Hoy los diputados del pueblo, están en la Asamblea Nacional, algunos diputados y diputadas del oficialismo, abandonaron sus escaños para aventurarse a las funciones que desarrollaría la ANC, “electa” en el 2017, aunque, aún hoy se desconocen los resultados detallados de esa elección, y se manipula la voluntad popular, mediante un carácter plenipotenciario en el ejercicio irregular de un poder “originario” como poder constituyente. Estamos a un mes de las elecciones presidenciales, fijadas por ahora para el 20 de mayo, y no resulta extraño que se modifique esa fecha, o se produzca la renuncia de los candidatos alternativos al Presidente en ejercicio, ante la falta de las condiciones y las garantías propias de una elección democrática, libre y competitiva, siguiendo los valores y principios de la soberanía popular, y un gobierno sometido a la voluntad del pueblo, según el Estado de Derecho.

El desmembramiento de las autoridades municipales, es evidente si recordamos que las pasadas elecciones de alcaldes, 10 de diciembre 2017, se hicieron separadas de los concejos municipales, y con una negativa aplastante de los opositores a participar en un proceso electoral, plegado de irregularidades. Se desarrolló con un 21% de participación, para determinar 305 alcaldías para el oficialismo  y 25 alcaldías para la oposición, aunque, en la división político territorial se indican 335 municipios. En el contexto de la crisis política, hay gobiernos cuestionados en su origen, ante procesos electorales fraudulentos. El talante democrático de los vecinos se debe imponer, para exigir procesos electorales acordes con las garantías constitucionales y legales, en salvaguarda de la  salud pública, ante un pueblo con una fermentación peligrosa bajo la amenaza de reconocer un gobierno ilegítimo, mediante elecciones arregladas.

La ilegitimidad gubernamental de origen, con sus decisiones y acciones, de espaldas al interés general del pueblo, ante la corrupción y la ineficacia generalizada, impone el rescate de la democracia desde las comunidades, para incidir en una municipalidad diferente, partiendo de la gestión parroquial. En una democracia municipal, representativa y participativa, que, se ocupa de los asuntos propios de la vida local. La hora de la municipalidad, como vocera del pueblo, es hoy una exigencia nacional, ante la crisis multiforme y compleja que ha hecho de los venezolanos del siglo XXI un pueblo en diáspora. Si las condiciones locales cambian, el vecino – ciudadano puede encontrar progresivamente la solución de una crisis, que, amenaza con dejar los padrones municipales vacíos de vecinos productivos y con una población hambrienta y enferma.
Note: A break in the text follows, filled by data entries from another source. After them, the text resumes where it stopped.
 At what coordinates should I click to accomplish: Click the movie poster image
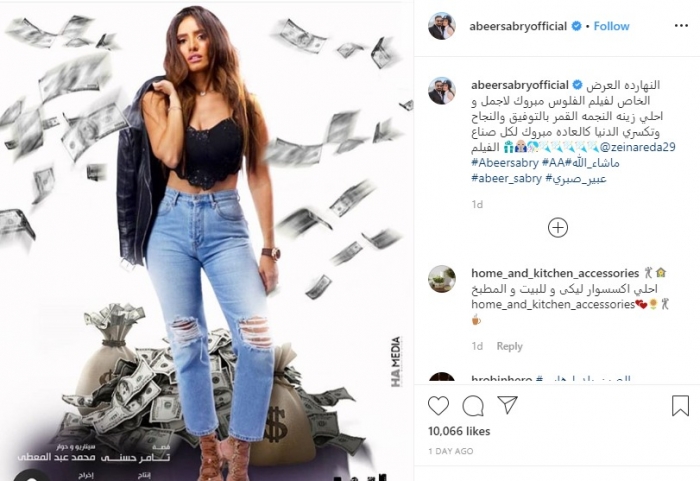207,242
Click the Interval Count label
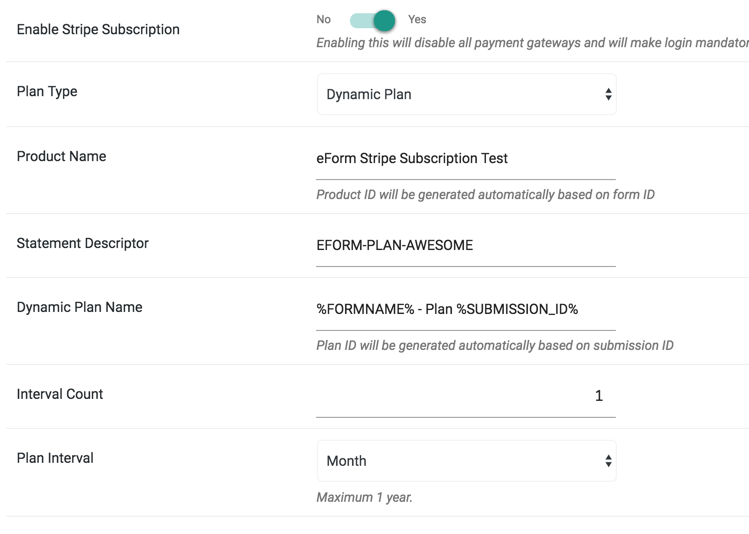This screenshot has height=534, width=749. (60, 394)
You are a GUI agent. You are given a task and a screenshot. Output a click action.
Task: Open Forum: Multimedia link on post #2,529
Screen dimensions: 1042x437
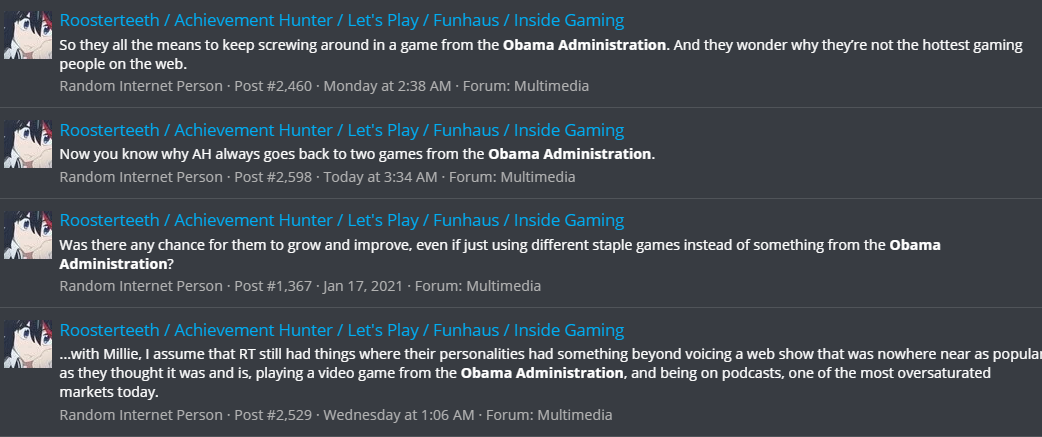[549, 415]
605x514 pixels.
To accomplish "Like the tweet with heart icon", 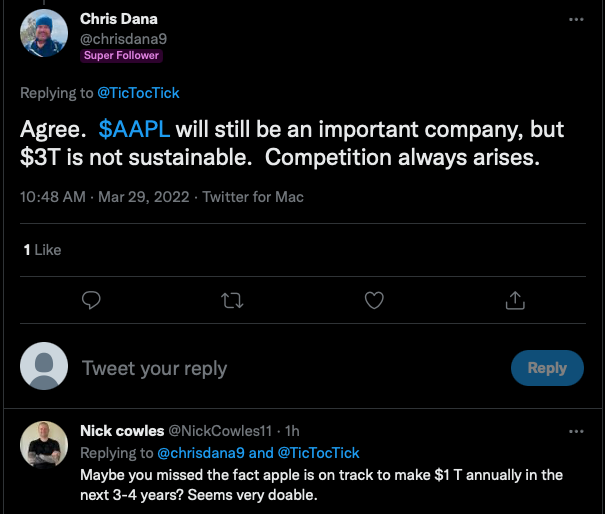I will (374, 299).

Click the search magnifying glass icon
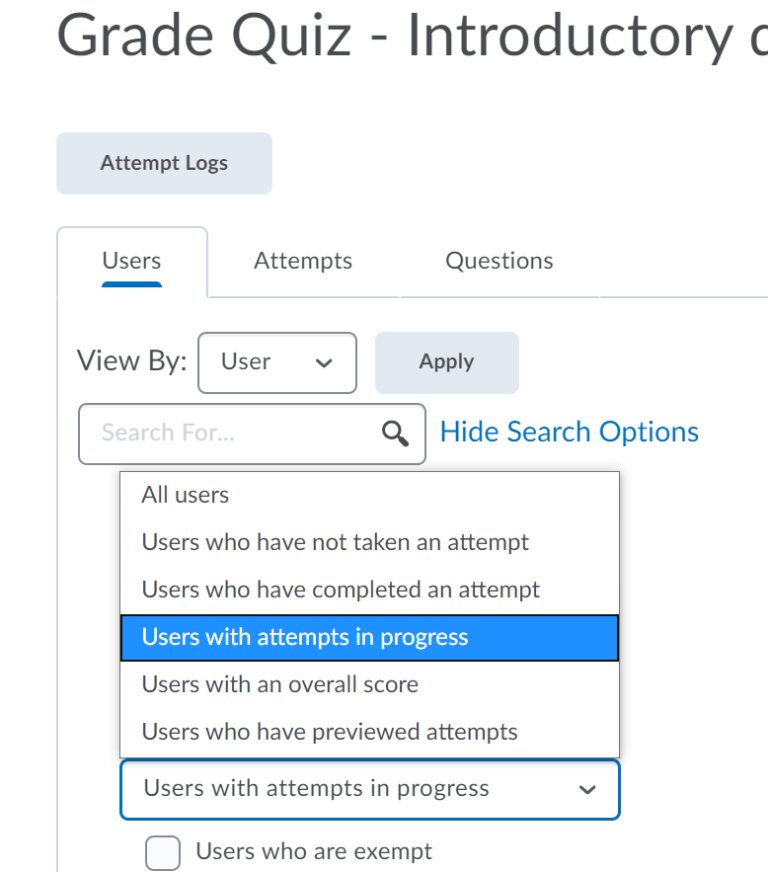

Si las municipalidades de 1810 lanzaron un primer grito de libertad e independencia, le corresponde a los municipios de 2018, lanzar un nuevo grito, ahora a favor de la autonomía y la democracia, rescatando las parroquias como espacios naturales de participación y exigiendo las elecciones conjuntas de alcaldes, concejales y miembros de las juntas parroquiales. Es una municipalidad que actúa, dando plena garantías para el control social de la gestión municipal, desde la elección de sus representantes hasta una efectiva cooperación con una administración local participativa, mediante las decisiones que formen un plan de administración y gobierno, que sea más conforme a la voluntad del pueblo, que clama por las condiciones de vida que generen su prosperidad, seguramente con un voto protesta o una abstención significativa, amanecerá y veremos qué sucede el 20 de mayo, aunque, no se esperen sorpresas con una dictadura que se proclama “democrática”.